◆ **Dataset excerpts**:
########################################
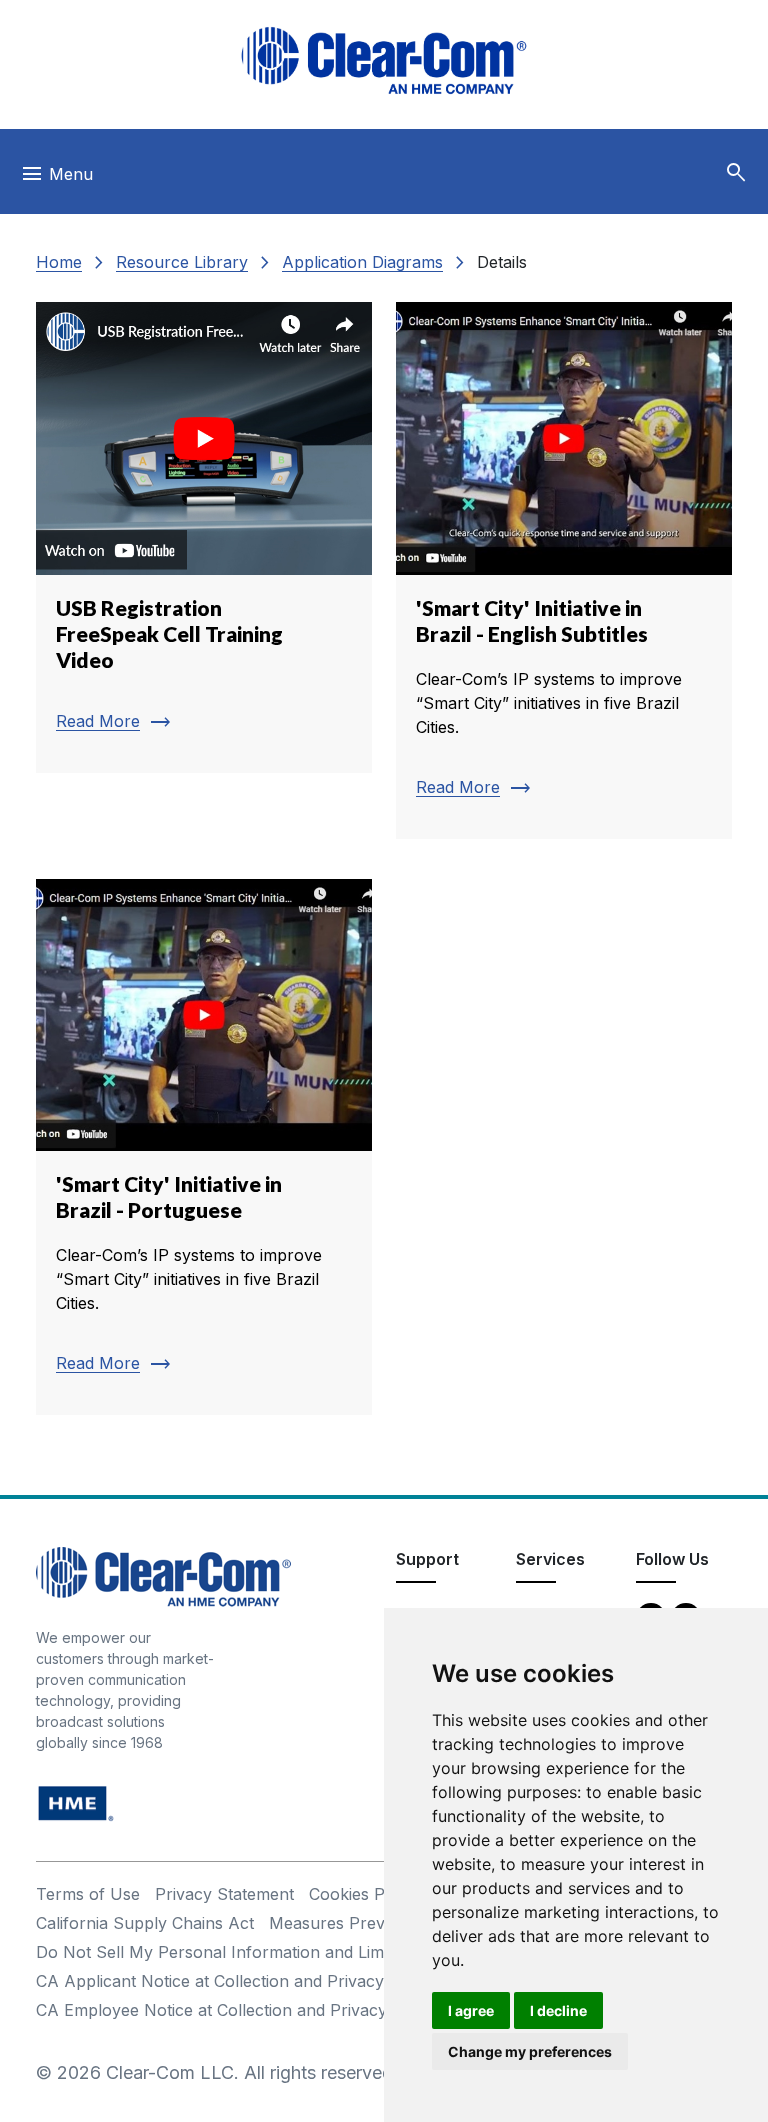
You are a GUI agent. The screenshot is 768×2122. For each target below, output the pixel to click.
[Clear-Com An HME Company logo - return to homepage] (163, 1575)
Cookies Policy (364, 1894)
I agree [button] (471, 2010)
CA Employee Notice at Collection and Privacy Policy (237, 2010)
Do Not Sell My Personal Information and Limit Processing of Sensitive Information (352, 1952)
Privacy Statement (224, 1894)
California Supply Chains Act (145, 1923)
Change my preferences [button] (530, 2051)
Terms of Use (88, 1894)
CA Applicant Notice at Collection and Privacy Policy (235, 1981)
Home (59, 262)
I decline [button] (558, 2010)
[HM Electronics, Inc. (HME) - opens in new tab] (76, 1802)
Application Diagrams (362, 262)
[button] (736, 173)
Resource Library (182, 262)
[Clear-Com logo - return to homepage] (384, 60)
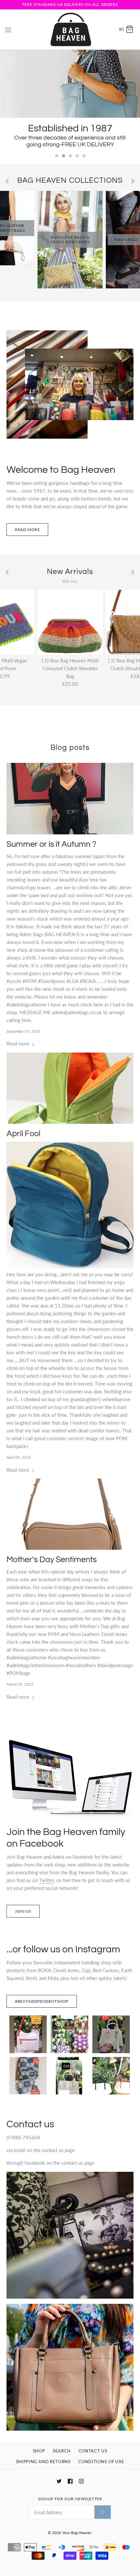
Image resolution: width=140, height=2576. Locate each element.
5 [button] (83, 156)
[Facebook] (70, 2481)
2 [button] (63, 156)
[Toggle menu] (8, 29)
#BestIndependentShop (41, 2001)
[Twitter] (59, 2481)
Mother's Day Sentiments (52, 1559)
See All (70, 581)
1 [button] (56, 156)
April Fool (23, 1133)
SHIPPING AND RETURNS (43, 2461)
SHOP (39, 2450)
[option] (70, 100)
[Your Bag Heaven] (70, 29)
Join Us (23, 1911)
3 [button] (70, 156)
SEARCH (62, 2450)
########################################
◆ **What you need to do**: Everything in the entries except the pictures must be duplicated exactly.

◆ **Output of the exercise**:
You are a GUI agent. The screenshot is 768×2122. For each target below, output the pixel to click.
[Clear-Com An HME Company logo - return to homepage] (163, 1575)
Cookies Policy (364, 1894)
I agree [button] (471, 2010)
CA Employee Notice at Collection and Privacy Policy (237, 2010)
Do Not Sell My Personal Information and Limit Processing of Sensitive Information (352, 1952)
Privacy Statement (224, 1894)
California Supply Chains Act (145, 1923)
Change my preferences [button] (530, 2051)
Terms of Use (88, 1894)
CA Applicant Notice at Collection and Privacy Policy (235, 1981)
Home (59, 262)
I decline [button] (558, 2010)
[HM Electronics, Inc. (HME) - opens in new tab] (76, 1802)
Application Diagrams (362, 262)
[button] (736, 173)
Resource Library (182, 262)
[Clear-Com logo - return to homepage] (384, 60)
Image resolution: width=140, height=2576. Locate each element.
5 [button] (83, 156)
[Facebook] (70, 2481)
2 [button] (63, 156)
[Toggle menu] (8, 29)
#BestIndependentShop (41, 2001)
[Twitter] (59, 2481)
Mother's Day Sentiments (52, 1559)
See All (70, 581)
1 [button] (56, 156)
April Fool (23, 1133)
SHIPPING AND RETURNS (43, 2461)
SHOP (39, 2450)
[option] (70, 100)
[Your Bag Heaven] (70, 29)
Join Us (23, 1911)
3 [button] (70, 156)
SEARCH (62, 2450)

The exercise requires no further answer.